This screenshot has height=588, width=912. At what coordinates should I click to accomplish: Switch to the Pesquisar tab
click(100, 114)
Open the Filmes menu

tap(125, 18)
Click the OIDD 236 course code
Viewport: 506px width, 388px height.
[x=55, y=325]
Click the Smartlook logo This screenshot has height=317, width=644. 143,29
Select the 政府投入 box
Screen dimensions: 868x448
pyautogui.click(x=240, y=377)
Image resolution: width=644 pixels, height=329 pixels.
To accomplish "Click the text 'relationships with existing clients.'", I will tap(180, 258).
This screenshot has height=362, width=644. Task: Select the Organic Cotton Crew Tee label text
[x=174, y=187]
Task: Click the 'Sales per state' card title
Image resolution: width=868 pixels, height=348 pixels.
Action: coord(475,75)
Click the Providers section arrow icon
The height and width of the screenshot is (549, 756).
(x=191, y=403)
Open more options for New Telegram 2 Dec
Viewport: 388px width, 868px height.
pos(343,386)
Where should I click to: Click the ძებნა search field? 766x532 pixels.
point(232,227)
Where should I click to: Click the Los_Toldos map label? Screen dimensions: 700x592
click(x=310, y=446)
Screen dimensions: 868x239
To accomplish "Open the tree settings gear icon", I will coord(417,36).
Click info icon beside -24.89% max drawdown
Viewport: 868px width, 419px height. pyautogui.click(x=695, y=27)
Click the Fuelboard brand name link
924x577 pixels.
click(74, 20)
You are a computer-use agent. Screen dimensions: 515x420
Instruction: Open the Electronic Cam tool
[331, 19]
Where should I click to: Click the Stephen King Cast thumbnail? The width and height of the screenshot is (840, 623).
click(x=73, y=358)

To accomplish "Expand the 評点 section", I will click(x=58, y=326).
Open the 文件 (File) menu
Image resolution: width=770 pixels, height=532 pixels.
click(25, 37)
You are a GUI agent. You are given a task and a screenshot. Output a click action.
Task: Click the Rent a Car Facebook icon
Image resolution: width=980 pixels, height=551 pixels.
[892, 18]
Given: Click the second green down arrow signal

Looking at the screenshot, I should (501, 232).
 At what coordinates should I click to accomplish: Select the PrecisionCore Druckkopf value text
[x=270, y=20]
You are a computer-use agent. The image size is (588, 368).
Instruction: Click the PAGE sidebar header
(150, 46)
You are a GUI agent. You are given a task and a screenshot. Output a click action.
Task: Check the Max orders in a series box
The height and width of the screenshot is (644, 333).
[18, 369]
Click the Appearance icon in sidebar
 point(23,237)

--------

**Work task**
Retype each record. Keep every character as it is.

**Completed exercise**
This screenshot has height=588, width=912. At what coordinates should I click to accomplish: Switch to the Pesquisar tab
click(100, 114)
Open the Filmes menu

tap(125, 18)
Click the OIDD 236 course code
Viewport: 506px width, 388px height.
[x=55, y=325]
Click the Smartlook logo This screenshot has height=317, width=644. 143,29
Select the 政府投入 box
Screen dimensions: 868x448
pyautogui.click(x=240, y=377)
Image resolution: width=644 pixels, height=329 pixels.
To accomplish "Click the text 'relationships with existing clients.'", I will tap(180, 258).
This screenshot has height=362, width=644. Task: Select the Organic Cotton Crew Tee label text
[x=174, y=187]
Task: Click the 'Sales per state' card title
Image resolution: width=868 pixels, height=348 pixels.
Action: coord(475,75)
Click the Providers section arrow icon
The height and width of the screenshot is (549, 756).
(x=191, y=403)
Open more options for New Telegram 2 Dec
Viewport: 388px width, 868px height.
pos(343,386)
Where should I click to: Click the ძებნა search field? 766x532 pixels.
point(232,227)
Where should I click to: Click the Los_Toldos map label? Screen dimensions: 700x592
click(x=310, y=446)
Screen dimensions: 868x239
To accomplish "Open the tree settings gear icon", I will coord(417,36).
Click info icon beside -24.89% max drawdown
Viewport: 868px width, 419px height. pyautogui.click(x=695, y=27)
Click the Fuelboard brand name link
924x577 pixels.
click(74, 20)
You are a computer-use agent. Screen dimensions: 515x420
Instruction: Open the Electronic Cam tool
[331, 19]
Where should I click to: Click the Stephen King Cast thumbnail? The width and height of the screenshot is (840, 623).
click(x=73, y=358)

To accomplish "Expand the 評点 section", I will click(x=58, y=326).
Open the 文件 (File) menu
Image resolution: width=770 pixels, height=532 pixels.
click(25, 37)
You are a GUI agent. You are given a task and a screenshot. Output a click action.
Task: Click the Rent a Car Facebook icon
Image resolution: width=980 pixels, height=551 pixels.
[892, 18]
Given: Click the second green down arrow signal

Looking at the screenshot, I should (501, 232).
 At what coordinates should I click to accomplish: Select the PrecisionCore Druckkopf value text
[x=270, y=20]
You are a computer-use agent. The image size is (588, 368).
Instruction: Click the PAGE sidebar header
(150, 46)
You are a GUI agent. You are given a task and a screenshot. Output a click action.
Task: Check the Max orders in a series box
The height and width of the screenshot is (644, 333).
[18, 369]
Click the Appearance icon in sidebar
 point(23,237)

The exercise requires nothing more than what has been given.